Hilly didn’t know what to do with that. “What does your dad do?” she asked. She couldn’t picture this big, broad, intense man having parents to boss him around.
Cam stopped moving because he was standing in the middle of the room, but there was a tenseness that crept into his muscles that she didn’t understand.
“I’ll take Free out, then come back with some things,” he announced.
Which was odd. Free probably did need to go out, but why hadn’t he suggested that when they’d been downstairs? “I can take her out.”
Cam shook his head. “I want you to stay put. Fact of the matter is, those men who burned down your place might have been looking for you.”
“Clearly they didn’t know I was there.”
“That doesn’t mean they don’t know you exist. Or didn’t see us escaping. We just don’t know. So we’ll play it safe.”
“Then why do you get to go?”
His mouth curved, and the thing that fluttered in her stomach was too strong to be butterflies. It was like tiny jabs from a miniature boxer. “I’ve got a little more experience in protecting myself.”
“I shot you.”
“Yes, you did. But you didn’t mean to, and you barely hurt me. I’m just fine now.” He slapped his palm to his thigh. “Come on, Free.”
Her dog—her dog—happily trotted after Cam as he strode away.
Hilly frowned and surveyed the room. Everything about it made her uncomfortable.
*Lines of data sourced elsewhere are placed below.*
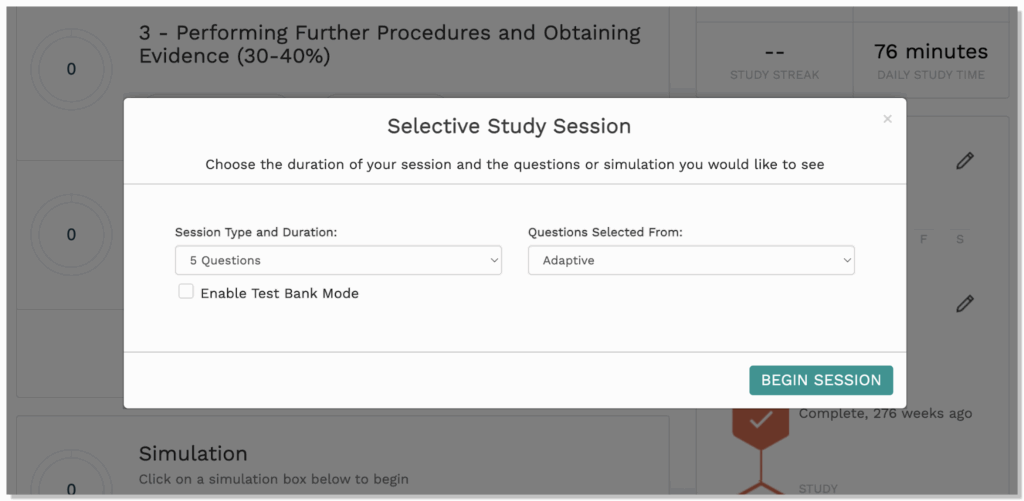
Task: Expand the Questions Selected From dropdown
Action: click(691, 260)

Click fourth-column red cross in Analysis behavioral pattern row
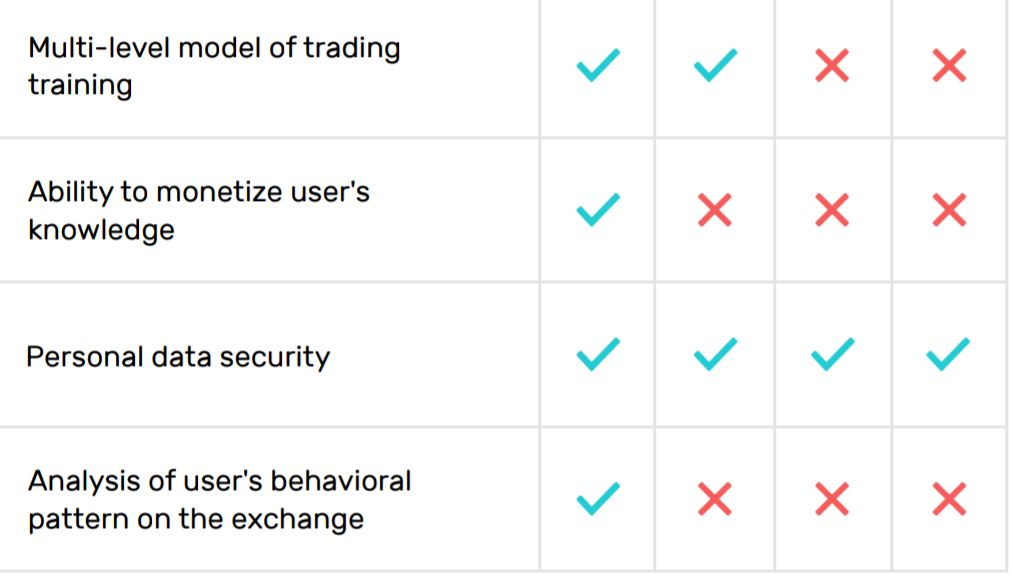(949, 499)
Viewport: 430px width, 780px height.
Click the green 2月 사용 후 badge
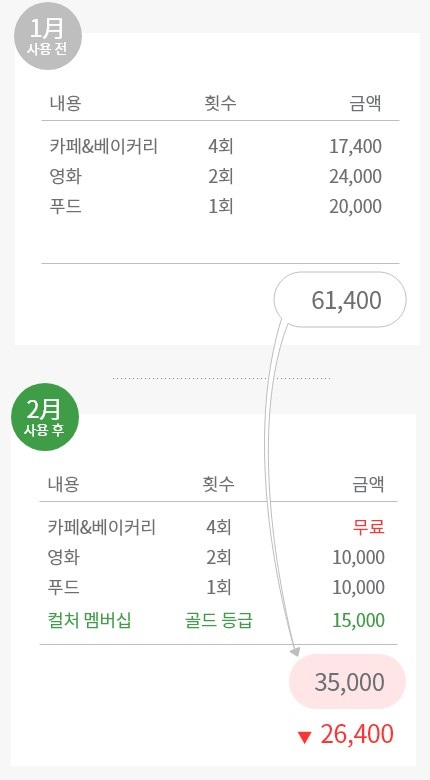click(45, 417)
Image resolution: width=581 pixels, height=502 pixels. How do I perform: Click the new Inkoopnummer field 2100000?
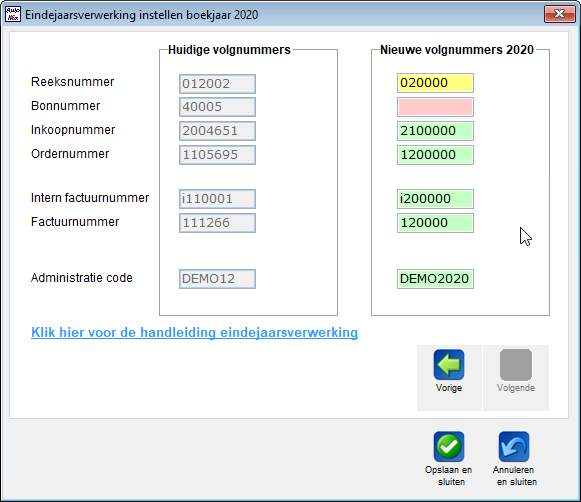[435, 131]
The floors gleamed. The bedsheets were a blinding, feminine white. The curtains were lace. She felt like she’d dirty anything just by touching it.
On a sigh, she slowly lowered herself onto the edge of the bed. She nearly moaned. Everything was soft, reminding her that the heavy feeling dogging her limbs was probably exhaustion—physical and emotional.
She eyed the pillows at the top of the bed. Faint pink flowers dotted the fabric. Not faint after years of use and hard washing, but a purposeful light color that matched the walls.